Lagartos e cobras pertencem à ordem Squamata, e Breugnathair está em um novo grupo de escamados predadores extintos chamados Parviraptoridae. Estudos anteriores sobre esse grupo encontraram ossos com dentes semelhantes aos de cobras, próximos a ossos com características semelhantes às de gecos. No entanto, por esses ossos serem tão diferentes, os pesquisadores pensavam que pertenciam a dois animais distintos. O novo estudo sobre Breugnathair mostra que ambas as características podem ser encontradas em um único animal.

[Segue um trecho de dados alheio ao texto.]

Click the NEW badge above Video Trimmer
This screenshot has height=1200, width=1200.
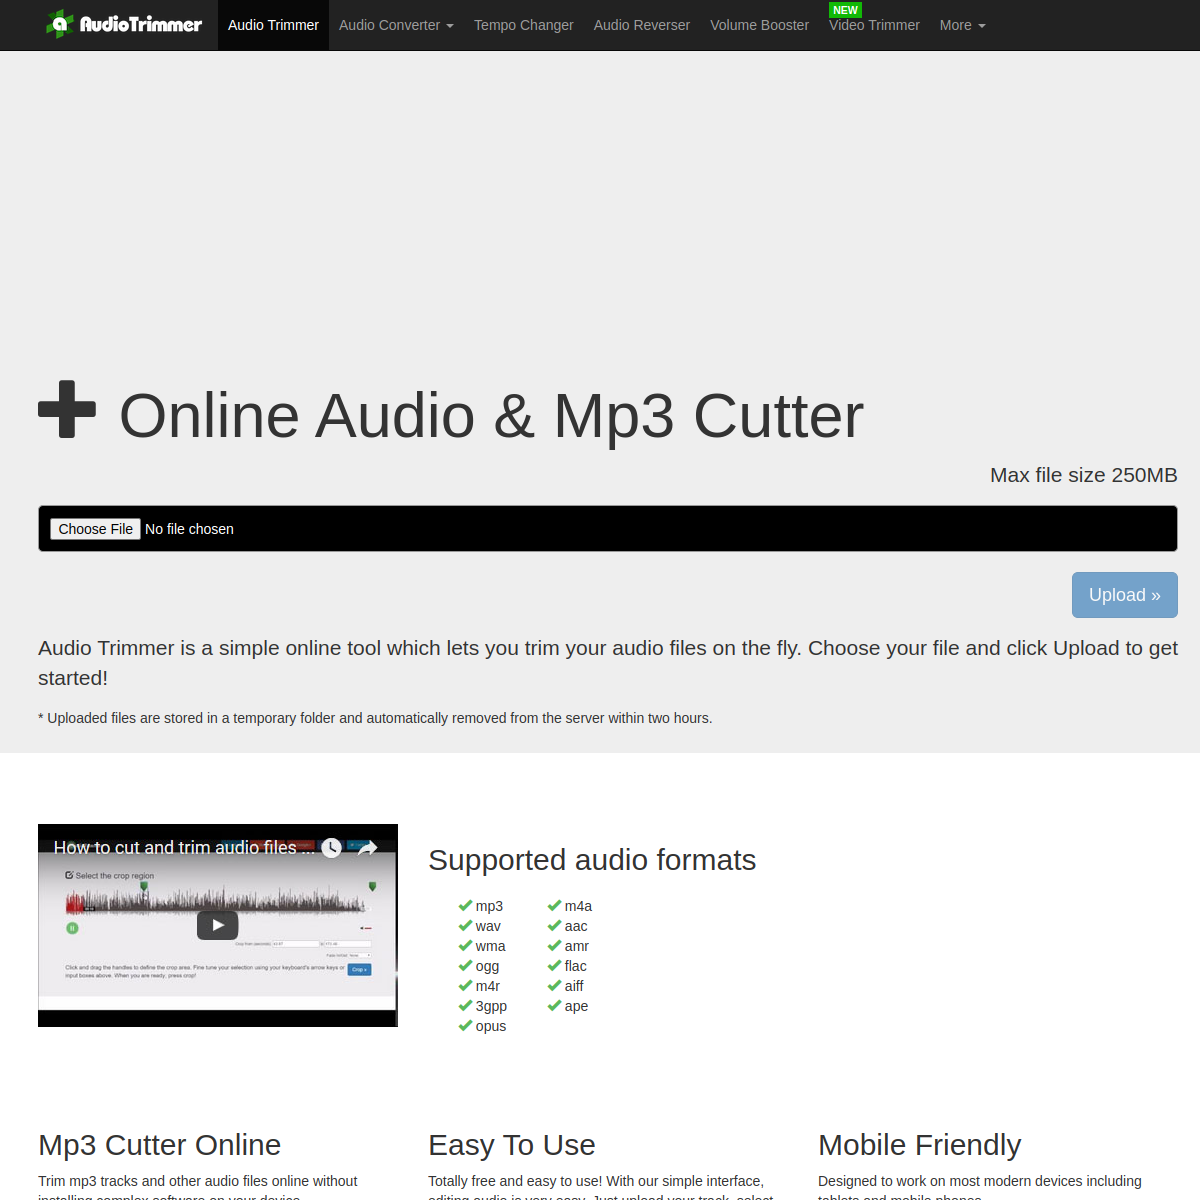(x=845, y=10)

O fóssil foi descoberto em 2016 por Stig Walsh, dos Museus Nacionais da Escócia e Benson, na Ilha de Skye. A equipe de pesquisadores passou 10 anos preparando a amostra usando tomografia computorizada e raios X de alta potência na Instalação Europeia de Radiação Sincrotron em Grenoble, França.

"Os depósitos fósseis jurássicos na Ilha de Skye são de importância mundial para nossa compreensão da evolução inicial de muitos grupos vivos, incluindo lagartos, que começaram sua diversificação por volta dessa época", disse Susan Evans, do University College London, "Eu descrevi os parvirraptoridos pela primeira vez há cerca de 30 anos com base em material mais fragmentado, então é um pouco como encontrar o topo da caixa do quebra-cabeça muitos anos depois de tentar decifrar o original Foto de algumas peças. O mosaico de características primitivas e especializadas que encontramos nos parviraptórios, como demonstrado por este novo espécime, é um lembrete importante de que os caminhos evolutivos podem ser imprevisíveis."

Breugnathair teria cerca de 16 polegadas de comprimento e um dos maiores lagartos do seu ecossistema, comendo lagartos menores, mamíferos e possivelmente dinossauros jovens. No entanto, será que a nova espécie talvez seja um ancestral semelhante a lagartos das cobras? Os pesquisadores estão atualmente incertos devido à mistura incomum de características e à falta de espécimes. Breugnathair poderia ser um caule escamado, tornando-se um predecessor de cobras e lagartos, que teriam evoluído independentemente dentes e mandíbulas semelhantes aos de cobras.

"Esse fóssil nos leva bem longe, mas não nos leva até o fim", disse Benson. "No entanto, isso nos deixa ainda mais animados com a possibilidade de descobrir de onde vêm as cobras."